Degrees of separation

What is a degree worth not the financial cost to the taxpayer but the perceived value or status of degrees from different institutions?

Is Cambridge "the best university in the world"? How do you define 'best'? The QS rankings assess university research quality, graduate employability, teaching commitment and international commitment. Other listings for UK universities look at student satisfaction etc.

This raises the question, shouldn't a qualification called a 'BA/BSC/LLB' be the same standard wherever you take it?

If a student from a comprehensive school has 3 As at A level and a student from a private school has 3 As at A level in the same subjects from the same examination board, they have the same qualification. Nobody says that the student from the private school has 'better' A levels. In fact, you could argue that the comprehensive pupils has achieved more because they did not have the advantages of smaller classes, enhanced facilities etc.

When it comes to graduates, there is a hierarchy of perceived quality amongst employers, the media, politicians etc Oxbridge, the Russell Group, former polytechnics . During the election campaign, David Cameron and Michael Gove talked about "good" and "top" universities.

What is "good" and why are some "top"? The hierarchy is all about the institution not the individual subjects within them never mind the department look at the name of the university.

Do you need 3 As to get into Cambridge because someone with 3 Bs couldn't cope intellectually, or because of supply and demand? Surely it is the latter there are only so many places and so much demand that the university can set the bar high. Just because a student got 3 Bs doesn't mean they couldn't have graduated with the same class of degree as a student with three As who happened to do slightly better in a particular paper on a particular day or whose parents could afford extra tuition. There are mature students or overseas students who graduate after entering with different or fewer qualifications and there are entrance exams to be coached for and systems to help less privileged students.

If your GP went to Cambridge does that automatically make him/her a 'better' doctor than one who went to another university? Will the engineer be better or the French teacher speak or teach French better?

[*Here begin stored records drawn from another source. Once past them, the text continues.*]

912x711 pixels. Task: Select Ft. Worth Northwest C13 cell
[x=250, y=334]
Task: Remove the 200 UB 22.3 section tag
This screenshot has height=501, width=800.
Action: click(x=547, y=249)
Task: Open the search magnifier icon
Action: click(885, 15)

Of course there are outstanding doctors, engineers and teachers who went to Cambridge and Oxford. Of course there is intellectual excellence at Cambridge and Oxford, world class research and leading academics, but surely the leading attractions of Cambridge and Oxford to students are the prestige, the privilege, the surroundings, the facilities, the connections, the influence, the 'doors' they can open, particularly into the world of politics and the media?

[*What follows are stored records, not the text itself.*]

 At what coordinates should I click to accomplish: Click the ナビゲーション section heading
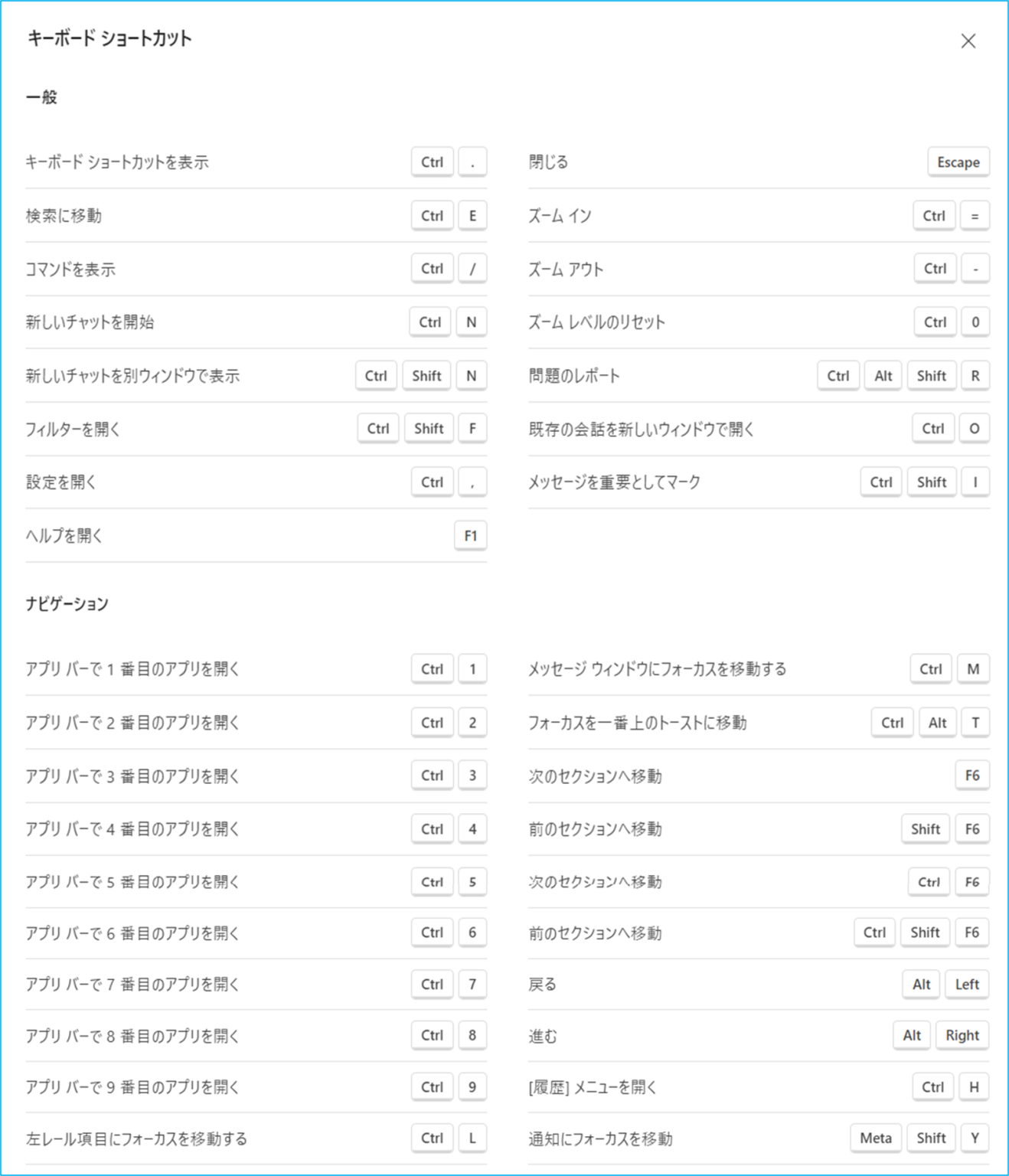[67, 604]
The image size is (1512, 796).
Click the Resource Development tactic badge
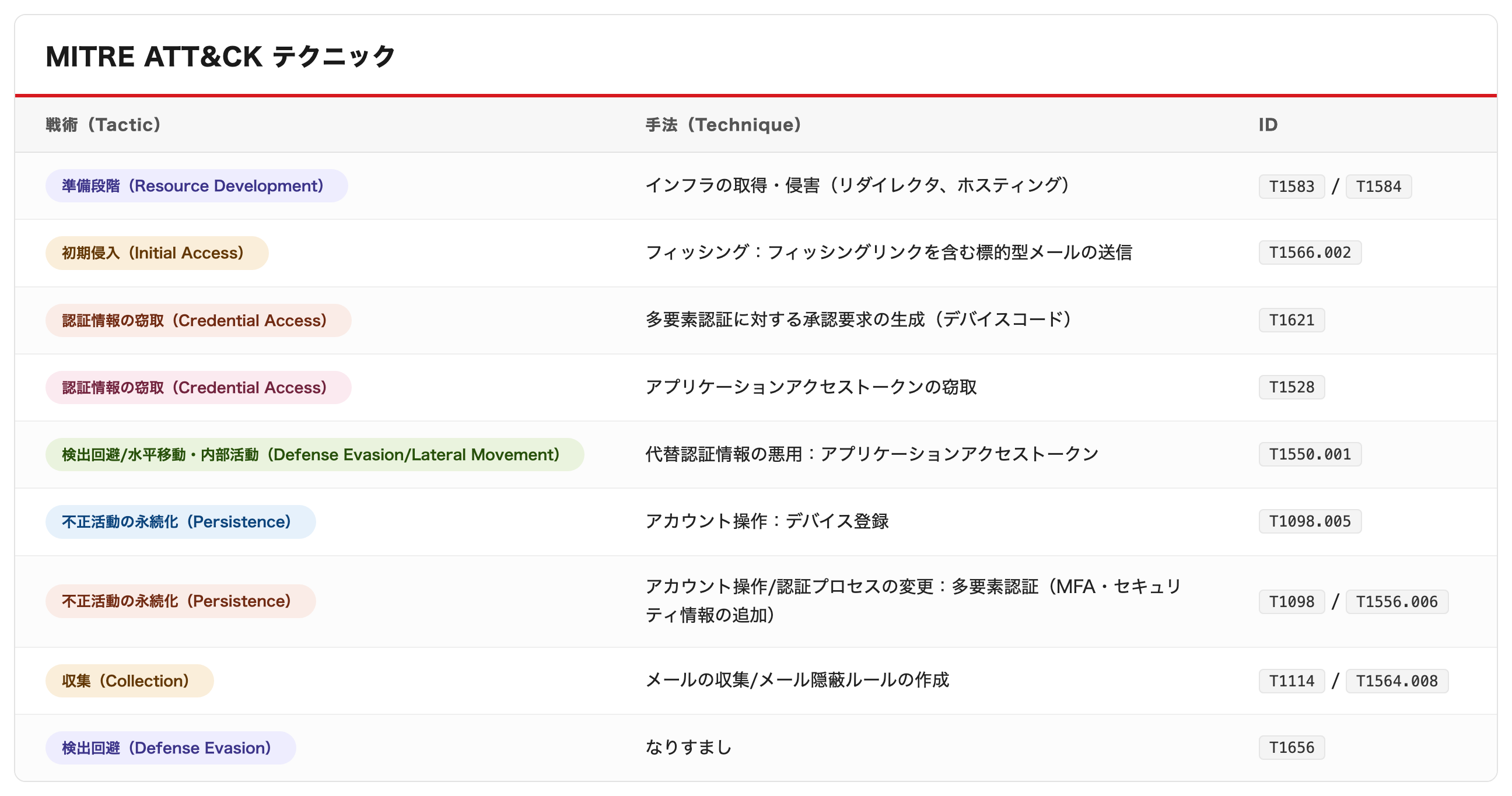pyautogui.click(x=197, y=186)
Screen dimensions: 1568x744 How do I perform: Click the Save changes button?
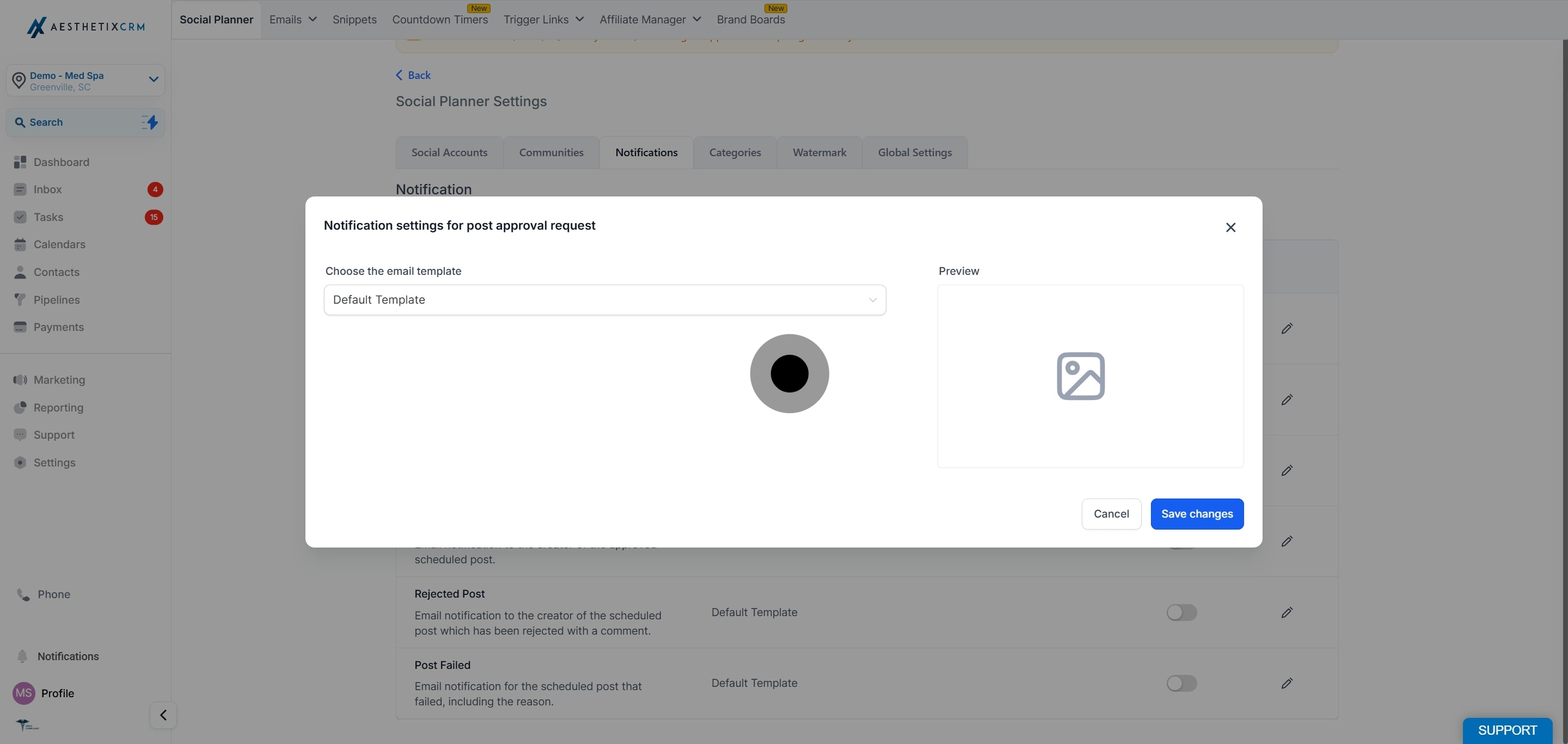point(1197,514)
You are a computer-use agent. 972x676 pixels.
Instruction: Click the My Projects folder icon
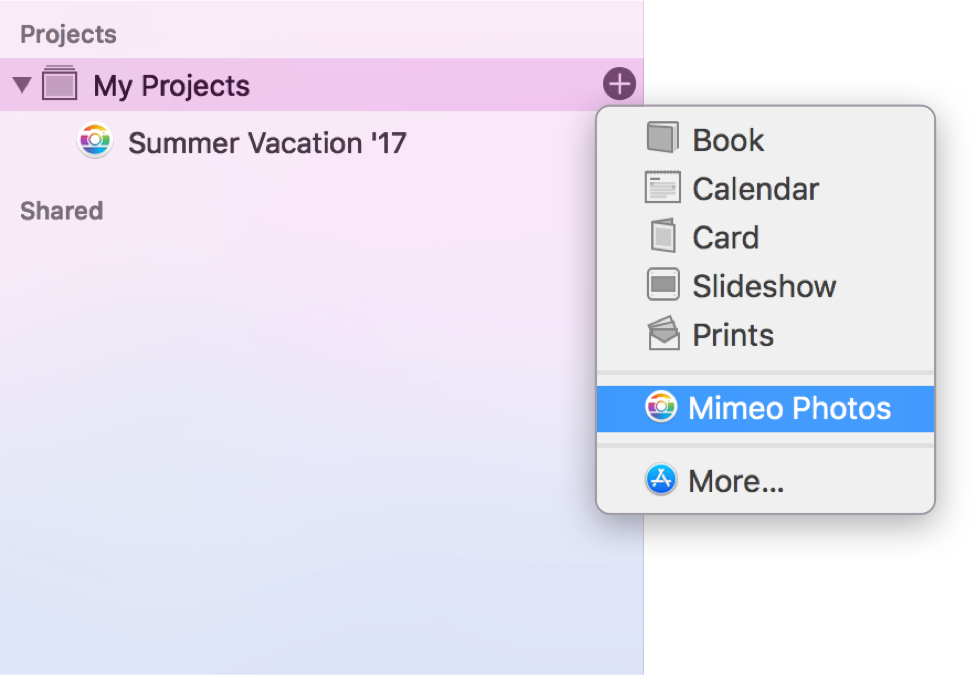pyautogui.click(x=60, y=84)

The problem with this is that it creates a self-perpetuating system of institutionalised institutionalism in state institutions the legal system, the civil service, the diplomatic service and, most prominent of all, the dominance of Parliament by an unrepresentative tranche of white public school and Oxbridge-educated men.

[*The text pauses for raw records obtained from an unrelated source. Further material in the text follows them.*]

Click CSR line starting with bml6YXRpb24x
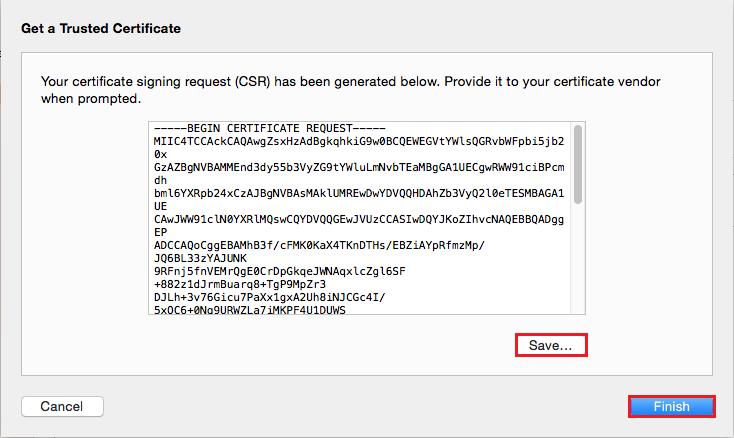Viewport: 734px width, 438px height. click(359, 193)
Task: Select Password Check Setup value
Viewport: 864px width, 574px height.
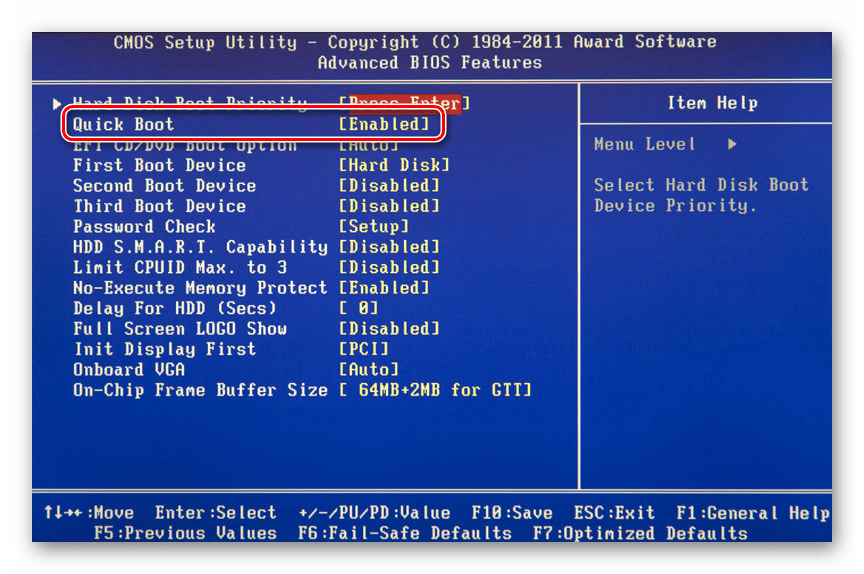Action: click(x=374, y=227)
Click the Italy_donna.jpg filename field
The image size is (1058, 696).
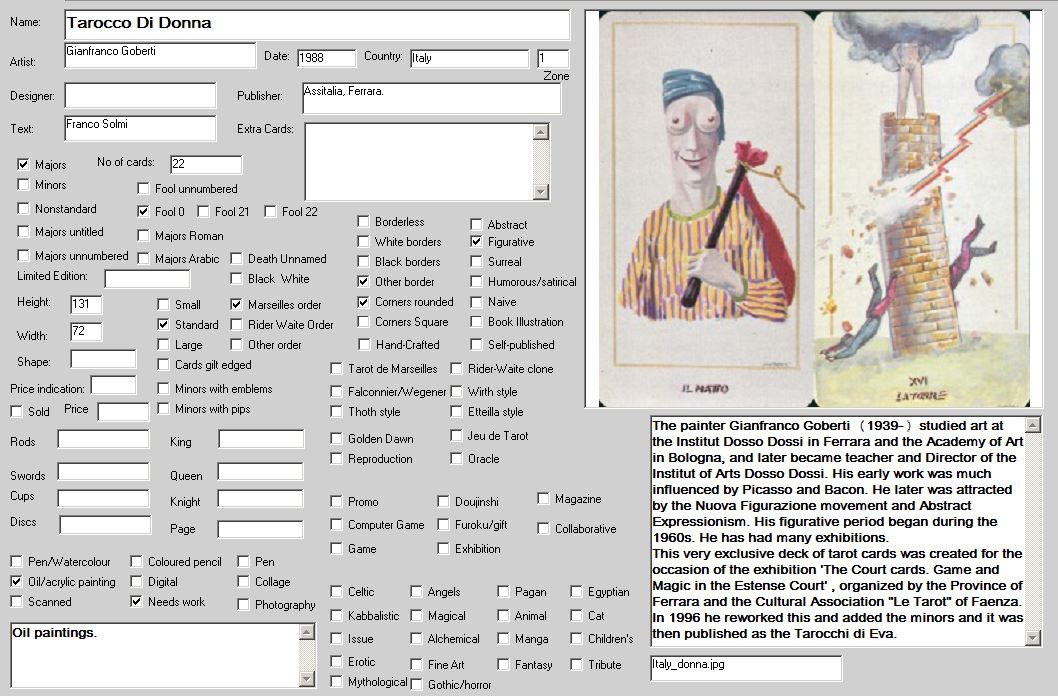pos(745,667)
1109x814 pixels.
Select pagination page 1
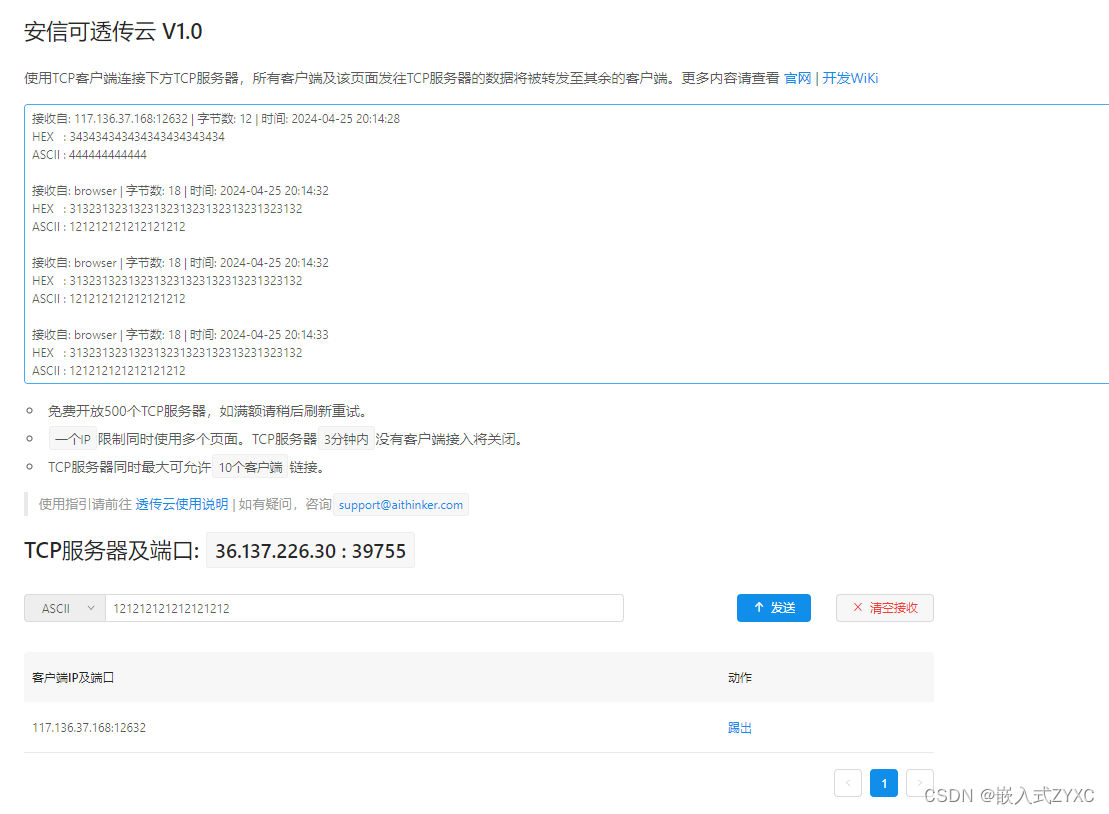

Like likes like and this produces a political system where the leaders, or serious contenders for the leadership, of the three main political parties are of a similar age, background and education. If you're Rory Bremner, life becomes very difficult when Cameron/Clegg/Milibands/Balls/Burnham merge into one.

Institutionalised tradition has also resulted in the bizarre and confusing situation where it's a BA (Hons) / BSc (Hons) in most universities (but science BAs at Oxford), which can become an MA (Oxon/Cantab) if you're an Oxbridge graduate) but an MA (Hons) / BSc (Hons) in Scotland.

At the same time, vocational education is under review, student fees look set to rise and we worry that the "UK is slipping down the graduate league" because we are (machine-like) 'producing' fewer graduates than other countries, universities are over-subscribed as students try and escape the economic down-turn, and there is anxiety about whether we need more or fewer graduates, 'dumbing down of standards and 'Mickey mouse' degrees in bizarre and intellectually undemanding subjects. Is there too much research and not enough teaching?

There are methods of comparing degree standards but do they really go far enough?

Is a BA/BSc from Oxbridge or a 'red brick' 'better' than one from a concrete university or a former polytechnic? Which is more important in that value judgement by student, parent, employer or politician intellectual rigour or age of institution?

Could greater use be made of external examiners in assessing degrees? Should lecturers mark papers from other universities rather than their own? Should universities award their own degrees?

In the age of the Internet, podcasts, downloads, webcams, web forums, online 'learning environments', distance learning, instant messaging, virtual reality etc, will all the undergraduate students of the future actually need to be 'at' university much at all (apart from using laboratory/engineering facilities and even they might be virtual one day?)? Could the methods pioneered by the Open University decades ago be extended? Could the perpetual student become a reality, taking a range of vocational and academic courses at different institutions during a lifetime of lifelong learning? Why limit student numbers when anyone with the aptitude and inclination could 'attend' lectures and seminars online?